Il vecchio ha sfidato il mare da solo. Per pescare e per quel poco di avventura che lo portava a fughe repentine dalla sua casa piemontese per prendere il largo dalla Riviera in piena notte. Come il protagonista del romanzo di Hemingway. Come aveva fatto tante volte, nella sua lunga vita. Ma adesso per i suoi cari sono momenti di trepidazione e angoscia, perché da martedì sera Francesco Barberis è disperso nelle acque del mar ligure.

La sera di due giorni fa l’anziano, ottantacinque anni, è salito sulla sua barca, una pilotina (la ”Rosi 3”) lunga meno di dieci metri ormeggiata nel porto di Finale, per andare a pesca di totani, attività che praticava da tempo. Da ieri è disperso.
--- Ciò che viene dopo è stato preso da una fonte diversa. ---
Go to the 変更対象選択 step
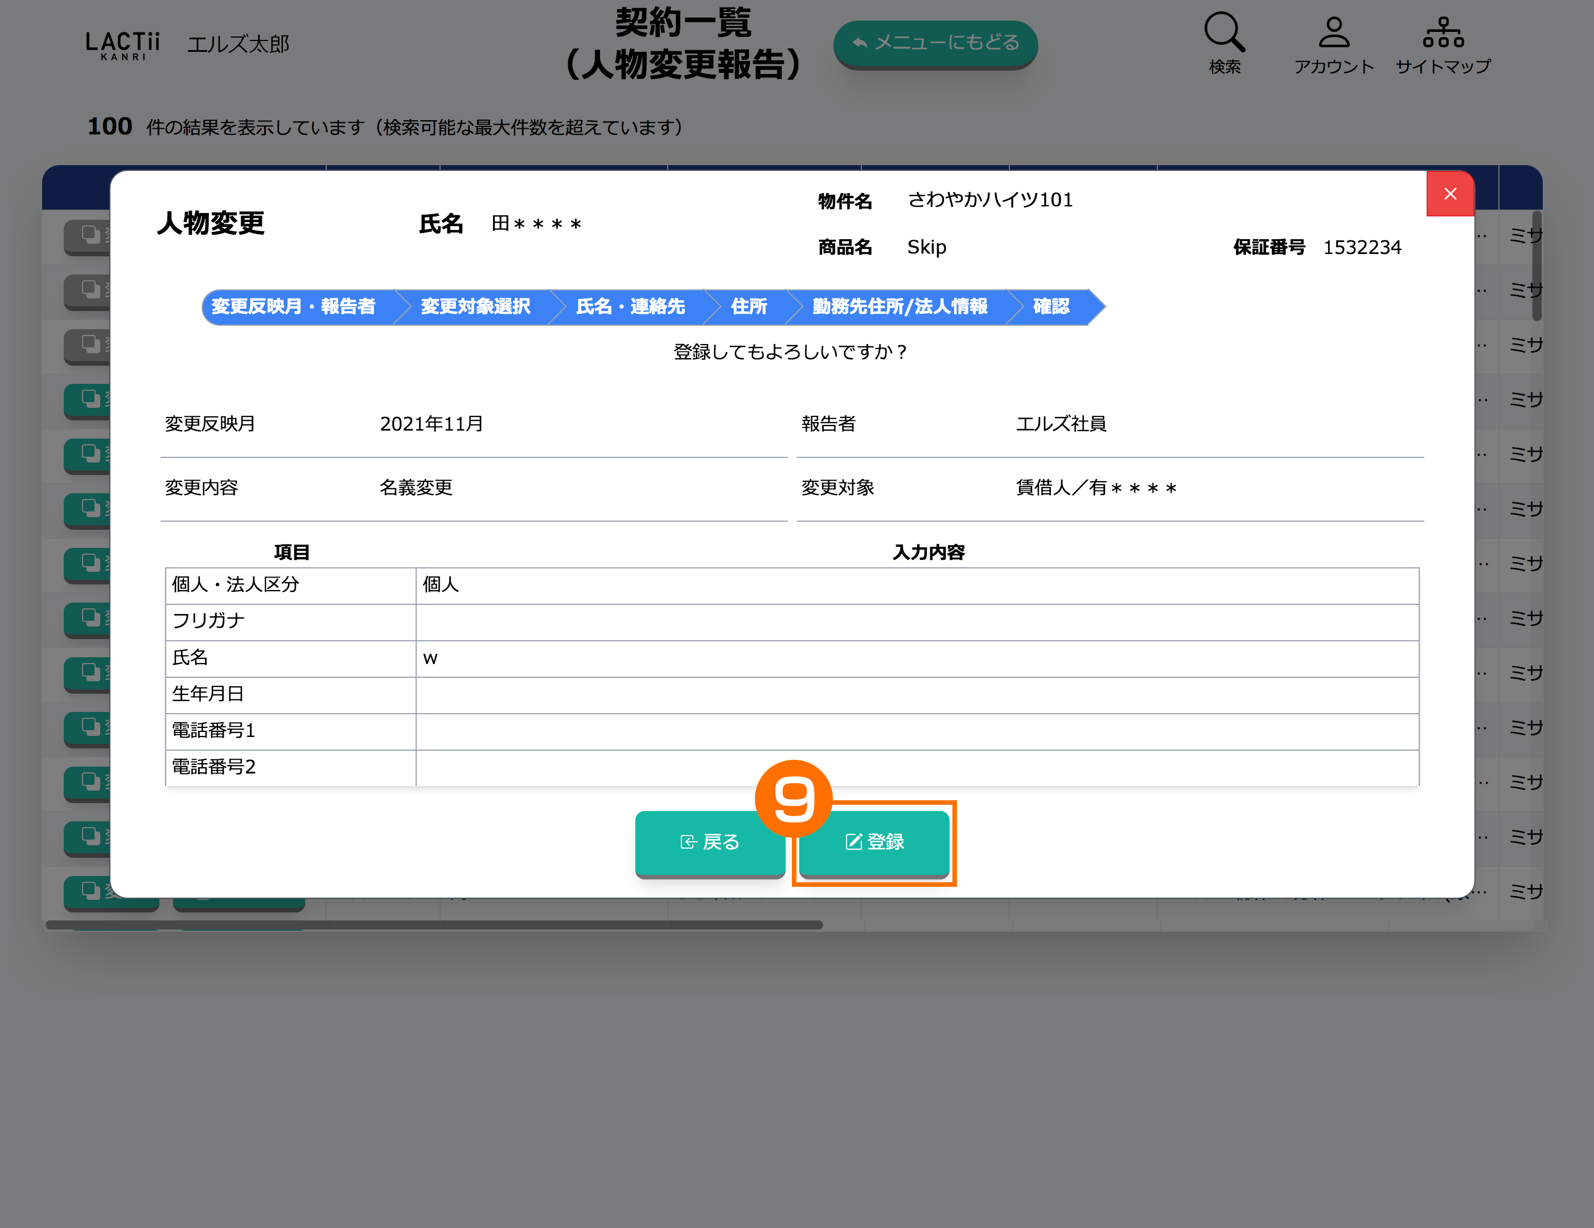pos(475,307)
La sua barca è stata ritrovata dopo ore di ricerca, alla deriva davanti al porto di Alassio. Dentro c’era il suo telefonino cellulare, acceso, con le numerose telefonate dei familiari andate a vuoto.
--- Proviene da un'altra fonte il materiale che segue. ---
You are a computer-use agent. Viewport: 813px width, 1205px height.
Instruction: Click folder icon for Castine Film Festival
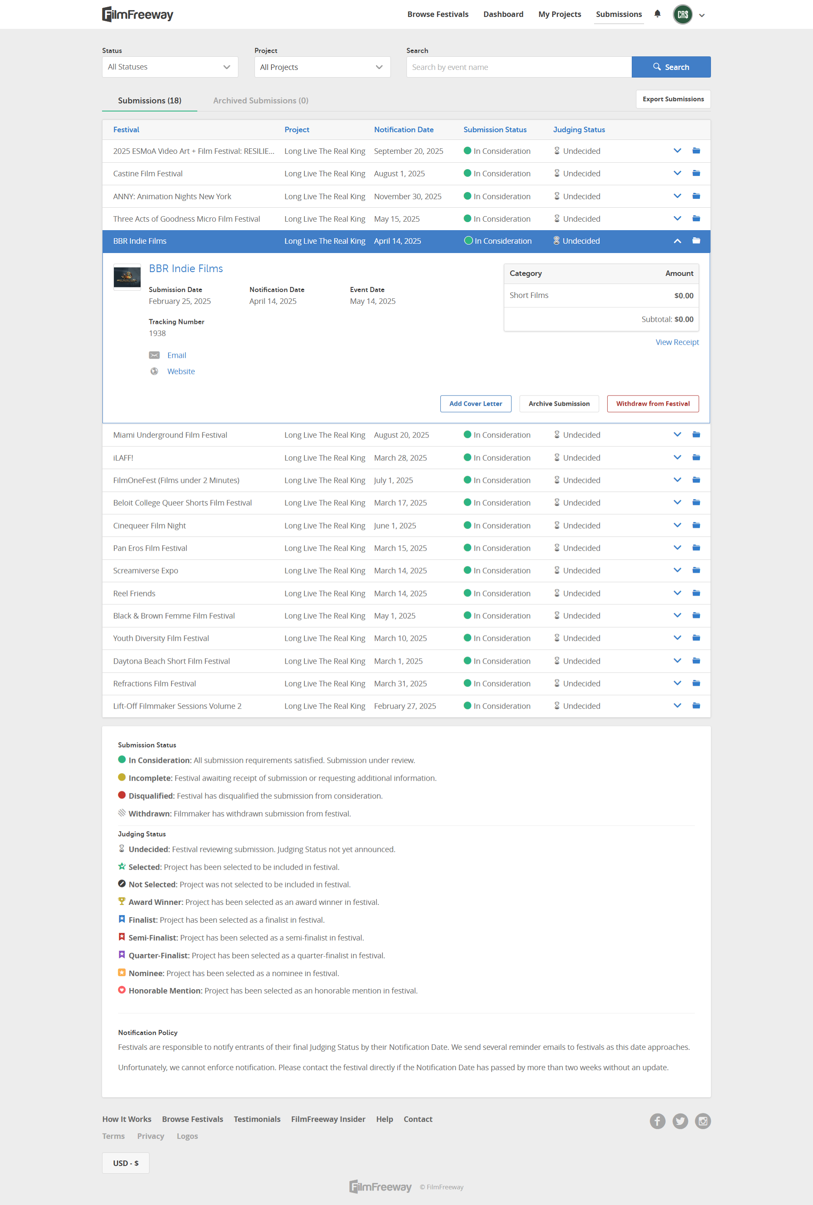(696, 173)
Si sono interrotte ieri sera le ricerche di Francesco, Franco per amici e parenti, Barberis, 85 anni di Alessandria, pescatore amatoriale con una seconda casa a Spotorno. La macchina delle ricerche, coordinata dalla Guardia Costiera, verrà riattivata questa mattina con speranze sempre più flebili per la sorte dell’anziano.

Ieri le ricerche, effettuate anche con l’ausilio degli elicotteri dei carabinieri, sono andate avanti sino al tramonto. Riprenderanno questa mattina alle prime luci dell’alba quando la visibilità sarà migliore. Secondo le prime ricostruzioni effettuate dalla Capitaneria di Porto l’anziano pescatore potrebbe essere stato vittima di un malore che lo ha fatto cadere in mare. L’ultimo contatto telefonico avuto dal pescatore con i familiari risale alle ore 20 di martedì quando li ha informati che stava apprestandosi ad uscire in mare con l’obiettivo di andare per totani. Di notte, perché è il momento migliore per pescare i molluschi.